:: Exercise directions ::
For every line in the data below that contains "value", copy the line.

(Records drawn from a dataset)
BEGIN
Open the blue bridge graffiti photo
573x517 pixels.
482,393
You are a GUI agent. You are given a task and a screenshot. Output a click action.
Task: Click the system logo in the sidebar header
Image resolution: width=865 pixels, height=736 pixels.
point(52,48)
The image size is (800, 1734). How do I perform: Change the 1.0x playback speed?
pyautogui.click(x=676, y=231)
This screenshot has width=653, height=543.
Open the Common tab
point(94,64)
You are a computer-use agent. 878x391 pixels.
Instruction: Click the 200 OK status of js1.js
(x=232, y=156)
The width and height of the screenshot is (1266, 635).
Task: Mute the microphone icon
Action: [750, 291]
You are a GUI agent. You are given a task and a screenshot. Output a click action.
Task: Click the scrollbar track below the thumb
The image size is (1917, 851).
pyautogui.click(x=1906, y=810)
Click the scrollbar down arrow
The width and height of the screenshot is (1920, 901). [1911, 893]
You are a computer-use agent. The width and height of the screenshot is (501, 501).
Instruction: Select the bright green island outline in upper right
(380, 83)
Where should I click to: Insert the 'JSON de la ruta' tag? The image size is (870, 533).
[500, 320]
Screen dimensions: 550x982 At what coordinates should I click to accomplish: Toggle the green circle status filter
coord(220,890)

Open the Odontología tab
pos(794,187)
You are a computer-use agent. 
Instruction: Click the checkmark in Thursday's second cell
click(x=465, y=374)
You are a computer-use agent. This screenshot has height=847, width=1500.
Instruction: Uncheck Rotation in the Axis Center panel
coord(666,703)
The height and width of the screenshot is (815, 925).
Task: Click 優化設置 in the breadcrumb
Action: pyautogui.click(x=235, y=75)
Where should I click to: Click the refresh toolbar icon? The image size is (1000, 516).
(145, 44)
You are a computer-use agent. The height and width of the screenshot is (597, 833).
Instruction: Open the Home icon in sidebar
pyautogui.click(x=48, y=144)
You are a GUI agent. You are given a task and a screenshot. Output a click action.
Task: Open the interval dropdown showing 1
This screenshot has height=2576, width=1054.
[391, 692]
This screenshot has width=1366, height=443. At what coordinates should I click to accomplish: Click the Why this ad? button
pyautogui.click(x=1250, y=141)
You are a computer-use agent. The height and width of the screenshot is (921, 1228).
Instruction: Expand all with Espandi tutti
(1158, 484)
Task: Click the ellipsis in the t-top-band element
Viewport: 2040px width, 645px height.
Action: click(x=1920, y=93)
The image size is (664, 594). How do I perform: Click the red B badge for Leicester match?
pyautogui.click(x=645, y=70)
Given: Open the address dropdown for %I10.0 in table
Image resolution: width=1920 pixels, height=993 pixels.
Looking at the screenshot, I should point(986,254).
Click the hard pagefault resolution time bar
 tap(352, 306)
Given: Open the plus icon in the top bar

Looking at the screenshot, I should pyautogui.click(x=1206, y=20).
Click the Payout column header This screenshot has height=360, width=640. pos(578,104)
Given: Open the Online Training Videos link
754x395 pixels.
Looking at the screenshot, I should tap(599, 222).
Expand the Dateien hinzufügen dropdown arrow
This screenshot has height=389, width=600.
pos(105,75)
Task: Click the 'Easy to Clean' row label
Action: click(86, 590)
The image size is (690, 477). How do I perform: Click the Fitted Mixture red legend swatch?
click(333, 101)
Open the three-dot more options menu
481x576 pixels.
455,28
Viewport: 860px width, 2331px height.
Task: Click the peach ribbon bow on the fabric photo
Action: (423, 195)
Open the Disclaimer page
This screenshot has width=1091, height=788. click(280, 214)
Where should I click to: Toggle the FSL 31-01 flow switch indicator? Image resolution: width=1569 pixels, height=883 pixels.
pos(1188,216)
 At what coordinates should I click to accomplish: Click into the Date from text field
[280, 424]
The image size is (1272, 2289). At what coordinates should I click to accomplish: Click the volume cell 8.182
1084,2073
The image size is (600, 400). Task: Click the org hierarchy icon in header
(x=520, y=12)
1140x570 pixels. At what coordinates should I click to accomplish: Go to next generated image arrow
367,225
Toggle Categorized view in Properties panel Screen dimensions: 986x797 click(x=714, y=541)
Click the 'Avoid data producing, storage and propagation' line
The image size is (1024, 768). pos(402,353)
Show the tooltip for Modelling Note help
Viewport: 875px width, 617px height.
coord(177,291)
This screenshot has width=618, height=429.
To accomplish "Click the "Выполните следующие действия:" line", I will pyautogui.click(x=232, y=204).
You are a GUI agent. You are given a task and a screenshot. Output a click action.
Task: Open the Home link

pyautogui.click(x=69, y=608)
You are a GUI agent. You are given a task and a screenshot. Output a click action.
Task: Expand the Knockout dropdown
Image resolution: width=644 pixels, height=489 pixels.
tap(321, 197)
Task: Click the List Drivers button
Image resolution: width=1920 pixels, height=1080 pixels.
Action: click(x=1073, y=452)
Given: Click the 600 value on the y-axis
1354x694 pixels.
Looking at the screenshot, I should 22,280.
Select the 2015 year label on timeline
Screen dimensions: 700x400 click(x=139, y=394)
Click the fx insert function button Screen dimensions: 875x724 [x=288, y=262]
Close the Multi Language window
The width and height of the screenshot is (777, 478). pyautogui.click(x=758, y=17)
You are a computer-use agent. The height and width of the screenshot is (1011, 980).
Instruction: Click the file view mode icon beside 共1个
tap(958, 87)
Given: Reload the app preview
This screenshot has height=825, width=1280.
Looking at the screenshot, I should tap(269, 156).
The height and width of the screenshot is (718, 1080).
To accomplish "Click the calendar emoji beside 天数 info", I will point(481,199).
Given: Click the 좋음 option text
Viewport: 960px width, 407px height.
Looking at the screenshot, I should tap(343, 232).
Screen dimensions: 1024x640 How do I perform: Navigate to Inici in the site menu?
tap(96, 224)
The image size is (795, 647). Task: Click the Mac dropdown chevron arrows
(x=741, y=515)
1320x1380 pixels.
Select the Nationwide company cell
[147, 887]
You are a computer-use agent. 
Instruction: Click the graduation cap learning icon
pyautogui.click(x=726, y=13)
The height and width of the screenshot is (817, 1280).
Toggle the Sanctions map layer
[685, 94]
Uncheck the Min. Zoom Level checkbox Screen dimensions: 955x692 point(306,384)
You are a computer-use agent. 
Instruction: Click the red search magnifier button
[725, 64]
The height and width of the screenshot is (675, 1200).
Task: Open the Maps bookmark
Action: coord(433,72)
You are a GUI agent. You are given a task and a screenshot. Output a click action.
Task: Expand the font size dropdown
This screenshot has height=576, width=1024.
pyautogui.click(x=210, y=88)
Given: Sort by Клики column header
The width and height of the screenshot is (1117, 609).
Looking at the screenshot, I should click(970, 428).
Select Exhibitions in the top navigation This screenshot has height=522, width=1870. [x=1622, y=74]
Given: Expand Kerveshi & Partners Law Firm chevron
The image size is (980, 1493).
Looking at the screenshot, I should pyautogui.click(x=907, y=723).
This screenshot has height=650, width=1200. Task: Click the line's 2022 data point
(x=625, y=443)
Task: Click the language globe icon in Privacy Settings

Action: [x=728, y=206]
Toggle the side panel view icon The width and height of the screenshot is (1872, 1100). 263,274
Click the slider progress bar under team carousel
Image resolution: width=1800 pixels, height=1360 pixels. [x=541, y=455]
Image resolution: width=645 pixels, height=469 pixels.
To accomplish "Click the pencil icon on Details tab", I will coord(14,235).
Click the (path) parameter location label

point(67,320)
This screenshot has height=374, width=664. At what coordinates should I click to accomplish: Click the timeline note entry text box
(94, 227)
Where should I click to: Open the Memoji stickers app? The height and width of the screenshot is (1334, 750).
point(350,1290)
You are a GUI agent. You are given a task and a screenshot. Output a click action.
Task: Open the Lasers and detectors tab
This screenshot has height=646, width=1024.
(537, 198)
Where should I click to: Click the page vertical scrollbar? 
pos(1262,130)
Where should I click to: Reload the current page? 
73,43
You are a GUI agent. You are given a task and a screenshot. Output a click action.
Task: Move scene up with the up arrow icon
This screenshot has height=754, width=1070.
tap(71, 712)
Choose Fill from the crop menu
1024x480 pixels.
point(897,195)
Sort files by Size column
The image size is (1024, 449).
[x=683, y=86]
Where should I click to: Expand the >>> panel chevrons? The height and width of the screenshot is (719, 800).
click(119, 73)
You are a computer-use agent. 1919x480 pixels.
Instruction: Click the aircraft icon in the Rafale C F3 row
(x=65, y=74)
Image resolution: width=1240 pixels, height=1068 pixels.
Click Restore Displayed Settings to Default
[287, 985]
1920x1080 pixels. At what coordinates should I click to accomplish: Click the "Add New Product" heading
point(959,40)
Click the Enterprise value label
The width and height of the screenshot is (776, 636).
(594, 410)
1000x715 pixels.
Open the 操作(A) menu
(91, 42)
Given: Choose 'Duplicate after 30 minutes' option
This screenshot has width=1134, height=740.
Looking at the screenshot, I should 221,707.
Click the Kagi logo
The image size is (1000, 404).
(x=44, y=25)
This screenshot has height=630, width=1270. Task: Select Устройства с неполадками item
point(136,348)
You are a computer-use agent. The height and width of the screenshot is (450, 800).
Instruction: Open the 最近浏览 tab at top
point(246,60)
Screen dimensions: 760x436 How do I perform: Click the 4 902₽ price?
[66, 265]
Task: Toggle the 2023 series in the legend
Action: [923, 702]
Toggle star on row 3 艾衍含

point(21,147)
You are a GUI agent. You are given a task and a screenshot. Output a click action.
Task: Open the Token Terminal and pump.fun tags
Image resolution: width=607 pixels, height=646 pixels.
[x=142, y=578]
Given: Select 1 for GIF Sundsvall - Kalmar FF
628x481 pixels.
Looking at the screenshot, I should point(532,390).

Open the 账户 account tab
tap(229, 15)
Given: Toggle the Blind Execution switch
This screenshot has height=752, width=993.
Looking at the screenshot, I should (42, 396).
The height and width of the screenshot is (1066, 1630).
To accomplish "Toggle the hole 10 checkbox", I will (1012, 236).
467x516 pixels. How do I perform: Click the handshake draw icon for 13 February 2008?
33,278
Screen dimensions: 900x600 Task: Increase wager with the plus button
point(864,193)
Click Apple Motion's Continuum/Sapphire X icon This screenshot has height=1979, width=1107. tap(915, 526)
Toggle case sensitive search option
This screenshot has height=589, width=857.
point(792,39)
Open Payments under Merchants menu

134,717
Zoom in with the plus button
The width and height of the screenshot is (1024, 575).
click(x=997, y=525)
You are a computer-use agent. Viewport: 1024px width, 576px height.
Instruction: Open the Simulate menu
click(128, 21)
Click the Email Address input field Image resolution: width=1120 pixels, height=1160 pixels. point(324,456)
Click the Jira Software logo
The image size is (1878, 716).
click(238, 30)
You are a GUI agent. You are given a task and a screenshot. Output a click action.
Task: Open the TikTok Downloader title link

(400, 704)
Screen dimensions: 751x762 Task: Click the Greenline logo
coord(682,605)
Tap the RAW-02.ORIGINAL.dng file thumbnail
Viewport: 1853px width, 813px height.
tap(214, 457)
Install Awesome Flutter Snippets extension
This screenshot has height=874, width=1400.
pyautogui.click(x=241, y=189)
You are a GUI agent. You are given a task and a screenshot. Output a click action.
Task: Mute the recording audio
END
:: Response for this exercise ::
Given: Click the 600 value on the y-axis
Click the Enterprise value label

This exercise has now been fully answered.